Chapter 4: Deploying and Scaling Transformer Models
4.4 Practical Exercises
This section provides practical exercises to reinforce your understanding of deploying and scaling transformer models using ONNX, TensorFlow Lite, FastAPI, and Hugging Face Spaces. Each exercise includes a solution with detailed code examples to guide your implementation.
Exercise 1: Convert a Transformer Model to ONNX
Task: Convert a Hugging Face transformer model to the ONNX format and perform inference using ONNXRuntime.
Instructions:
- Load a pretrained transformer model.
- Convert the model to ONNX.
- Use ONNXRuntime for inference.
Solution:
from transformers import AutoTokenizer, AutoModelForSequenceClassification
import torch
import onnx
import onnxruntime as ort
# Step 1: Load the model and tokenizer
model_name = "bert-base-uncased"
model = AutoModelForSequenceClassification.from_pretrained(model_name, num_labels=2)
tokenizer = AutoTokenizer.from_pretrained(model_name)

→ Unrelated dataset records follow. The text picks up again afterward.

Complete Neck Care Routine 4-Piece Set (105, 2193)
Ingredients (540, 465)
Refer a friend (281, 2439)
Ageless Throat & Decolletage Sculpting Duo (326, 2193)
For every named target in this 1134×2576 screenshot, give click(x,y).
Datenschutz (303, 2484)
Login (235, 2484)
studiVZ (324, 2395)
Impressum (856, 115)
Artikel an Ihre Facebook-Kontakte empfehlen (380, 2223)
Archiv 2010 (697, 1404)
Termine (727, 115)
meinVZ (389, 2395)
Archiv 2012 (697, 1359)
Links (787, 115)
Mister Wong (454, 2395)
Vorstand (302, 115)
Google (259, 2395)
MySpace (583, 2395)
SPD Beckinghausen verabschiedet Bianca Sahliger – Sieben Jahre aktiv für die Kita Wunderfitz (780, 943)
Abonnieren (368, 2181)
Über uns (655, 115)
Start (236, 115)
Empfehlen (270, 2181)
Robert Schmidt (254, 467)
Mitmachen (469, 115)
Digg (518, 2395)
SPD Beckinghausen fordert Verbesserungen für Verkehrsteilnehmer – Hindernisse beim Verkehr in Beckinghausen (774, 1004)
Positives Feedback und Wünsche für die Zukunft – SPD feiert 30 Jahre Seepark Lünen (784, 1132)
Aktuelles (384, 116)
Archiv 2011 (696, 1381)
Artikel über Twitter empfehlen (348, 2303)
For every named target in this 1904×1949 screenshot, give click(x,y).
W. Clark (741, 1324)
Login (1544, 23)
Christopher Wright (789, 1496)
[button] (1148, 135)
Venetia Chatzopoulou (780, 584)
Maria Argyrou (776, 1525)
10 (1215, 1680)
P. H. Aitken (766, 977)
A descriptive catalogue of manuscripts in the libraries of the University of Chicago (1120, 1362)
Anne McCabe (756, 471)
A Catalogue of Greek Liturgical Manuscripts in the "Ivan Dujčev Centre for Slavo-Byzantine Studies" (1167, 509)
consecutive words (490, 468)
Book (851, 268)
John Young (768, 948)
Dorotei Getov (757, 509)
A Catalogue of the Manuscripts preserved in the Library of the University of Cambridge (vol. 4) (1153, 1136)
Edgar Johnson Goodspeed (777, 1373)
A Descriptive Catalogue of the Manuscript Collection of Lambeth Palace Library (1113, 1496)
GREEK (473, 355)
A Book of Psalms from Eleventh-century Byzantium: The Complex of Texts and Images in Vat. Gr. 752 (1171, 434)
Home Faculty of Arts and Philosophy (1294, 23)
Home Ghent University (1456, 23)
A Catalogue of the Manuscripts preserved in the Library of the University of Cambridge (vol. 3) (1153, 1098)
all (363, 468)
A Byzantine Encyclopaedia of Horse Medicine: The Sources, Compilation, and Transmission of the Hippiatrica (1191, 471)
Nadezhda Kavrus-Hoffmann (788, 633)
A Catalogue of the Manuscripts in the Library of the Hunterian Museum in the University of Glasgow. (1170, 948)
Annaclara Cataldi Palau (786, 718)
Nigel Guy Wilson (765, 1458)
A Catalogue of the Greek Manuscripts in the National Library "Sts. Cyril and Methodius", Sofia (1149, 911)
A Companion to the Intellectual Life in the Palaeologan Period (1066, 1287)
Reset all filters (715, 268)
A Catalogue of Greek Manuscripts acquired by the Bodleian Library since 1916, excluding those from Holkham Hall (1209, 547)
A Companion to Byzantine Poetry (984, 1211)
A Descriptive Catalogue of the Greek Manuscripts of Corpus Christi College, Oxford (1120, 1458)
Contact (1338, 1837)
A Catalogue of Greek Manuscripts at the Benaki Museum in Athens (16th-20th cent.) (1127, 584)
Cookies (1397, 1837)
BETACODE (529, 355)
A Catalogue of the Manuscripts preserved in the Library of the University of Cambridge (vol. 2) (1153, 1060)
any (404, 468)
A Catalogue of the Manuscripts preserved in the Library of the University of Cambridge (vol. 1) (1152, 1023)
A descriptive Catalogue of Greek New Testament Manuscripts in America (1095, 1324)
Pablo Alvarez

# Step 2: Export the model to ONNX
dummy_input = tokenizer("This is a test input.", return_tensors="pt")
torch.onnx.export(
model,
args=(dummy_input["input_ids"], dummy_input["attention_mask"]),
f="bert_model.onnx",
input_names=["input_ids", "attention_mask"],
output_names=["output"],
dynamic_axes={"input_ids": {0: "batch_size"}, "attention_mask": {0: "batch_size"}},
opset_version=11
)
# Step 3: Perform inference with ONNXRuntime
onnx_session = ort.InferenceSession("bert_model.onnx")
inputs = tokenizer("This is a great day!", return_tensors="np")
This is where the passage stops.